Resolve Strategic: Labor 39, Coalition 32, Greens 10 (open thread)

A dent to Labor’s still commanding lead from Resolve Strategic, as it and Essential Research disagree on the trajectory of Anthony Albanese’s personal ratings.

The Age/Herald has published the second of what hopefully looks like being a regular monthly federal polling series, showing Labor down three points on the primary vote 39%, the Coalition up four to 32%, the Greens down two to 10%, One Nation up one to 6% and the United Australia Party steady on 2%. Based on preferences from the May election, this suggests a Labor two-party lead of 57-43, in from 61-39 last time. Anthony Albanese’s combined good plus very good rating is down one to 60% and his poor plus very poor rating is up two to 24%. Peter Dutton is respectively down two to 28% and up three to 40%, and his deficit on preferred prime minister has narrowed from 55-17 to 53-19.
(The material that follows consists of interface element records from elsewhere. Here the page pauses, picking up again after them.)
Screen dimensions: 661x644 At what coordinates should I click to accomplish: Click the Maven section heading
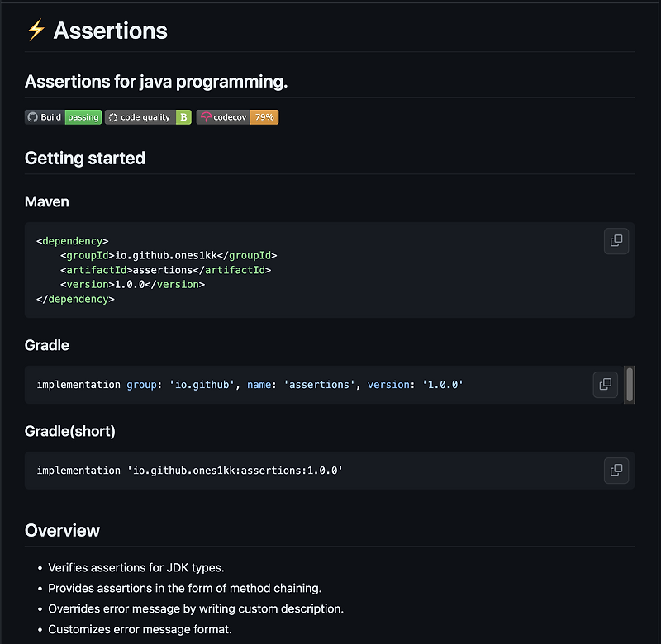pyautogui.click(x=46, y=201)
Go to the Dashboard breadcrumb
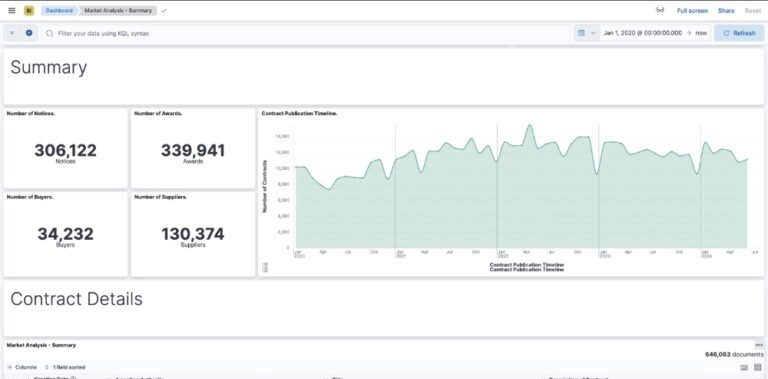The height and width of the screenshot is (379, 768). click(x=59, y=10)
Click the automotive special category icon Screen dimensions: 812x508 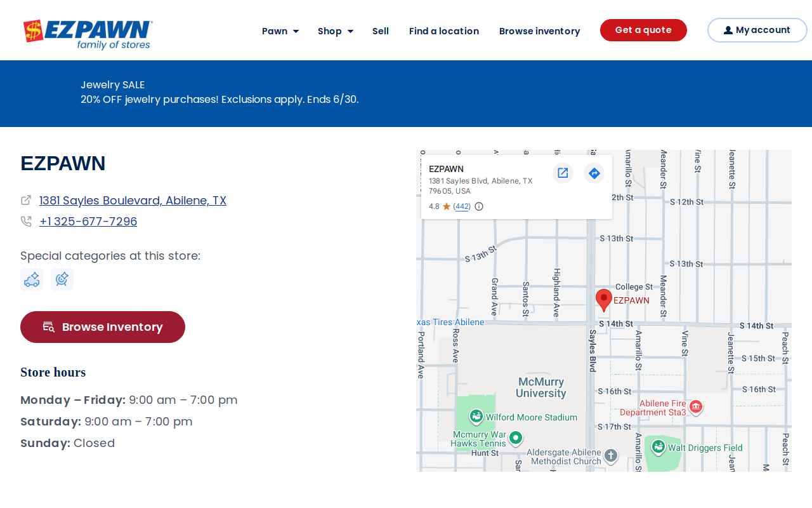(x=32, y=279)
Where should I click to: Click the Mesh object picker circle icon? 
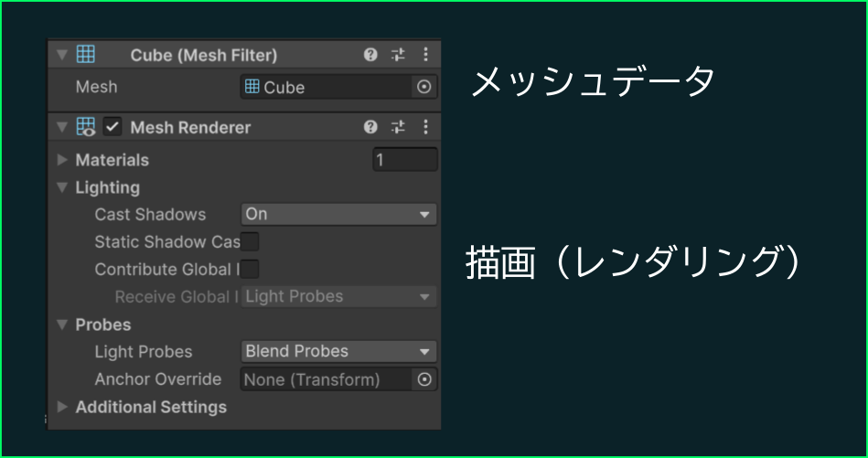(424, 87)
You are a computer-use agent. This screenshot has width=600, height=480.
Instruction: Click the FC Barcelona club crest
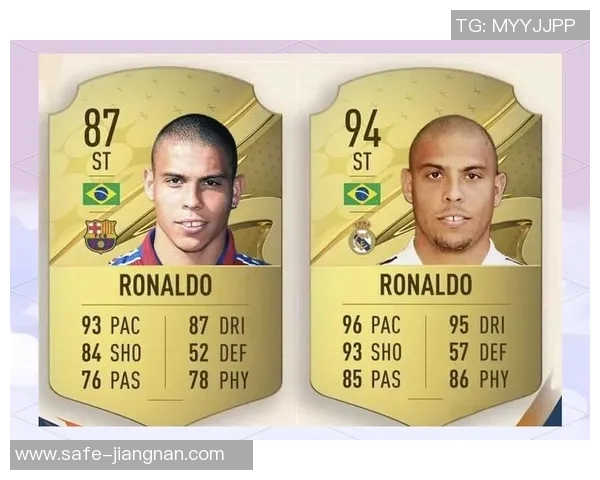[x=100, y=236]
The poll also finds 54-46 support for retaining the monarchy over becoming a republic in the event of a referendum, reversing a result from January. The late Queen’s “time as Australia’s head of state” was rated as good by 75% and poor by 5%, while David Hurley’s tenure as Governor-General was rated good by 30% and poor by 13%, with the remainder unsure or neutral. Forty-five per cent expect that King Charles III will perform well compared with 14% for badly. The poll was conducted Wednesday to Sunday from a sample of 1607.

Also out yesterday was the regular fortnightly release from Essential Research, which features the pollster’s monthly leadership ratings, though still nothing on voting intention. Its new method for gauging leadership invites respondents introduced last month is to rate the leaders on a scale from zero to ten, categorising scores of seven to ten as positive, zero to three as negative and four to six as neutral. Contra Resolve Strategic, this has Albanese’s positive rating up three to 46%, his negative rating down six to 17% and his neutral rating up three to 31%. Dutton’s is down three on positive to 23%, steady on negative at 34% and up four on negative to 34%.
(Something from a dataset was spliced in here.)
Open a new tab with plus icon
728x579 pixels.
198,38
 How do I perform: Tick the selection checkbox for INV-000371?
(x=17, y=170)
The poll also gauged support for a republic, and its specification of an “Australian head of state” elicited a more positive response than for Resolve Strategic or Roy Morgan, with support at 43% and opposition at 37%, although this is the narrowest result from the pollster out of seven going back to January 2017, with support down one since June and opposition up three. When asked if King Charles III should be Australia’s head of state, the sample came down exactly 50-50. The late Queen posthumously records a positive rating of 71% and a negative rating of 8% and Prince William comes in at 64% and 10%, but the King’s ratings of 44% and 21% are only slightly better than those of Prince Harry at 42% and 22%. The September 22 public holiday has the support of 61%, but 48% consider the media coverage excessive, compared with 42% for about right and 10% for insufficient. The poll was conducted Wednesday to Monday from a sample of 1075.

The weekly Roy Morgan federal voting intention result, as related in threadbare form in its weekly update videos, gives Labor a lead of 54.5-45.5, out from 53.5-46.5 and the pollster’s strongest result for Labor since the election.

Finally, some resolution to recent by-election coverage:

• Saturday’s by-election for the Western Australian state seat of North West Central produced a comfortable win for Nationals candidate Merome Beard in the absence of a candidate from Labor, who polled 40.2% in the March 2021 landslide and fell 1.7% short after preferences. Beard leads Liberal candidate Will Baston with a 9.7% margin on the two-candidate preferred count, although the Nationals primary vote was scarcely changed despite the absence of Labor, while the Liberals were up from an abysmal 7.9% to 26.7%. The by-elections other remarkable feature was turnout – low in this electorate at the best of times, it currently stands at 42.2% of the enrolment with a mere 4490 formal votes cast, down from 73.8% and 7741 formal votes in 2021, with likely only a few hundred postals yet to come. Results have not been updated since Sunday, but continue to be tracked on my results page.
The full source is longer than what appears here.